I need to quickly (as fast as possible), split a string… but not by a common delimiter. but rather by segments of repeating characters.
The string can be “n” characters long
It will consist of runs of repeating characters from 1 to “n” characters each
I need to be able to reiterate over the string and return the starting character of the pattern and the length of the pattern
something like this
s="11112233333344444111132"
start = 1
do
index=getPattern(s,index, length) // length would be a byref, and would return the start of the pattern
if index<0 then exit do
loop
which would return
start=1 , length=4 // “1s”
start=5 , length=2 // “2s”
start=7, length=6 // “3s”
start=13, length=5 // “4s”
start=18, length=4 // “1s”
start=22, length = 1 // 3
start=23, length = 1 // 2
Kind of like InStr, except we don’t “know” what we are looking for, all we know is it is anything BUT the “current” character
Uh… Norman… Instr requires you know what you are looking for… If I “KNEW” the character that started the next sequence , sure that could work… but I don’t
my example shows “1111122222333344…”
but it could very well be “99997773322147”
guessing it would be like the “C” function [quote]find_first_not_of[/quote]
it is just a rle encoding which there are lots of very simple implementations on the net that can be quickly ported
just avoid mid etc which can be slow
maybe shove everything in a memoryblock and use “byte” since 0-9 are still single byte in UTF-8, ASCII etc
while I am not using it as RLE (run length encoding, for those reading this that didn’t know ), it is in fact closely related
basicly it is holding a attribute for a corresponding character (for reasons I won’t go into, using Styleruns, or RTF is not an option due to the source of the text)
right now I’m iterating over the string char by char, and updating the attribute when it changes
I’d rather break it into bigger chunks to increase (hopefully) the overall speed
dim rx as new RegEx
rx.SearchPattern = "(\\d)\\g1*"
dim match as RegExMatch = rx.Search( theText )
while match isa RegExMatch
dim start as integer = match.SubExpressionStart( 0 ) + 1
dim char as string = match.SubExpressionString( 1 )
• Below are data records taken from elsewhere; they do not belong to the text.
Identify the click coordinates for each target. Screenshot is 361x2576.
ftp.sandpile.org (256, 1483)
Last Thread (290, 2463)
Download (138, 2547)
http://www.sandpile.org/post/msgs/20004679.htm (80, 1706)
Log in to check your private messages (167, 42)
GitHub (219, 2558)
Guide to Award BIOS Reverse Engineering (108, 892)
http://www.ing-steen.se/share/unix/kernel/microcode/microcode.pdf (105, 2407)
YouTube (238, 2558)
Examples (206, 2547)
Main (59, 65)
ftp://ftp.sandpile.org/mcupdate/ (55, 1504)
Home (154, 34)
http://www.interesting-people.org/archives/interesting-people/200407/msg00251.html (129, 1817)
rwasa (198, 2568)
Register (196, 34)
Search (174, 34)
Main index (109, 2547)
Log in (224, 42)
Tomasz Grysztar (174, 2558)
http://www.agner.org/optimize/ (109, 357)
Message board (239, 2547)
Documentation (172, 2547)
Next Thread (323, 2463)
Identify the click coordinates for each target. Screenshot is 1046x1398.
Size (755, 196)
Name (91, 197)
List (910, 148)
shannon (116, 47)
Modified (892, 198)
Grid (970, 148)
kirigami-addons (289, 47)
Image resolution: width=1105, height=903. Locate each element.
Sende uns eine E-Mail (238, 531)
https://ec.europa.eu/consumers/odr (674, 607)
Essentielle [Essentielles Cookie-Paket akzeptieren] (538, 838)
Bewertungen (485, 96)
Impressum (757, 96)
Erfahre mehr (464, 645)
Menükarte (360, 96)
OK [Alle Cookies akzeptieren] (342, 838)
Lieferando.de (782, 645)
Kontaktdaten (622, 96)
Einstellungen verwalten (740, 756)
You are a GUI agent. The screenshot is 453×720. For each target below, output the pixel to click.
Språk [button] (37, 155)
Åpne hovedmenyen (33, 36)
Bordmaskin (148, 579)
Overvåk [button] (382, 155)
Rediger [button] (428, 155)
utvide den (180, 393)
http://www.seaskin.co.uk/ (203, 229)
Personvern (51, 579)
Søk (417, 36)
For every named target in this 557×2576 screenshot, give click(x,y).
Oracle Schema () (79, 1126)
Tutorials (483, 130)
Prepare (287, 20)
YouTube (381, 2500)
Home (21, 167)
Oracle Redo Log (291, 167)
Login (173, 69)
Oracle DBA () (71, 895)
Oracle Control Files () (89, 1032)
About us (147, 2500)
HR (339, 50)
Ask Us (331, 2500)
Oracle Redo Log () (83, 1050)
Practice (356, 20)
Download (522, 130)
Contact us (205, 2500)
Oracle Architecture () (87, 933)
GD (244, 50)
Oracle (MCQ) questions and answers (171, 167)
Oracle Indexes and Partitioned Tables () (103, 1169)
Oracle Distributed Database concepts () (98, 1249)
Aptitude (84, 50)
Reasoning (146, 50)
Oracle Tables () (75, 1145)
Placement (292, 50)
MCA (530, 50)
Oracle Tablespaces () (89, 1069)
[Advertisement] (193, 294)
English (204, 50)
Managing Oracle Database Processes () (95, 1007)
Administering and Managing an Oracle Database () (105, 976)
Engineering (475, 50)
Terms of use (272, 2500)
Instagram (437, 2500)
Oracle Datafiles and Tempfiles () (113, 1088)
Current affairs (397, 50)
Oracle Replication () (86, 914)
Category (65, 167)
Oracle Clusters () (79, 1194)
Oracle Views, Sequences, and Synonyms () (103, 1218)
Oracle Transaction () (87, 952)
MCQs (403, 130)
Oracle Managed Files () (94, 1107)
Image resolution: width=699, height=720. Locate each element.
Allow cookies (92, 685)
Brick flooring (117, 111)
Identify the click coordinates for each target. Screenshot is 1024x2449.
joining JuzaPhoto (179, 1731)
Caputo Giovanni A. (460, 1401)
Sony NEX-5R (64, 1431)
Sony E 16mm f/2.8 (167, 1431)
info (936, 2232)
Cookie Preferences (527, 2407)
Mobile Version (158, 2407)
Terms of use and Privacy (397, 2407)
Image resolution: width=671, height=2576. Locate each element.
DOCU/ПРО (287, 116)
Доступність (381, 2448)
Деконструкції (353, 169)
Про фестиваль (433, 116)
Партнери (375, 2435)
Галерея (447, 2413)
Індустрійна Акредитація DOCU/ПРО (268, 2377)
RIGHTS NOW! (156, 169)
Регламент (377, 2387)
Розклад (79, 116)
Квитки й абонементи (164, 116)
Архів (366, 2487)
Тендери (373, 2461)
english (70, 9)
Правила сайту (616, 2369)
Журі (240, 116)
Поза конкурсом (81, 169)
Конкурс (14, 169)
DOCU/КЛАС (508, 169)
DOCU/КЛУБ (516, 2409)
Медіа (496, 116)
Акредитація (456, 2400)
dim length as integer = match.SubExpressionString( 0 ).LenB
match = rx.Search()
wend
Private Function RLE(encode as string) as string
// something like this
//
// s="11112233333344444111132"
// start = 1
// do
// index=getPattern(s,index, length) // length would be a byref, and would return the start of the pattern
// if index<0 then exit do
// loop
// which would return
//
// start=1 , length=4 // "1s"
// start=5 , length=2 // "2s"
// start=7, length=6 // "3s"
// start=13, length=5 // "4s"
// start=18, length=4 // "1s"
// start=22, length = 1 // 3
// start=23, length = 1 // 2
dim results() as string
dim prev as string
dim count as integer
for i as integer = 1 to encode.Len()
if i = 1 then prev = encode.mid(i,1)
if encode.mid(i,1) = prev then
count = count + 1
else
results.append "[" + prev + "|" + str(count) + "]"
prev = encode.mid(i,1)
count = 1
end if
next
results.append "[" + prev + "|" + str(count) + "]"
return join(results,"")
End Function
Private Function RLE2(theText as string) as string
dim results() as string
dim rx as new RegEx
rx.SearchPattern = "(\\d)\\g1*"
dim match as RegExMatch = rx.Search( theText )
while match isa RegExMatch
dim start as integer = match.SubExpressionStartB( 0 ) + 1
dim char as string = match.SubExpressionString( 1 )
dim length as integer = match.SubExpressionString( 0 ).LenB
results.append "]" + char + "|" + str(length) + "]"
match = rx.Search()
wend
return join(results,"")
End Function
dim s as string = "11112233333344444111132"
dim startT1 as double = microseconds
for i as integer = 1 to 1000
dim r1 as string = rle(s)
next
dim endT1 as double = microseconds
dim startT2 as double = microseconds
for i as integer = 1 to 1000
dim r as string = rle2( s )
next
dim endT2 as double = microseconds
dim diff1 as double = endt1 - startT1
dim diff2 as double = endt2 - startT2
break
For this string size mine is quite a bit quicker (nearly 50% faster)
I’d expect different performance characteristics with
longer strings
strings that repeat characters more /or less
Some quick tests show there is a combination of length & repeating that makes one quicker than the other
dim s as string = "111111ggggggbbbbbbb888888"
is just about dead even with mine the tiniest bit faster
dim s as string = "123456789012345678901234567890"
Has mine faster
dim s as string = "11111bbbbbtttt6666611111bbbbbtttt6666611111bbbbbtttt6666611111bbbbbtttt66666"
but this string has the regex one about 50% the time of mine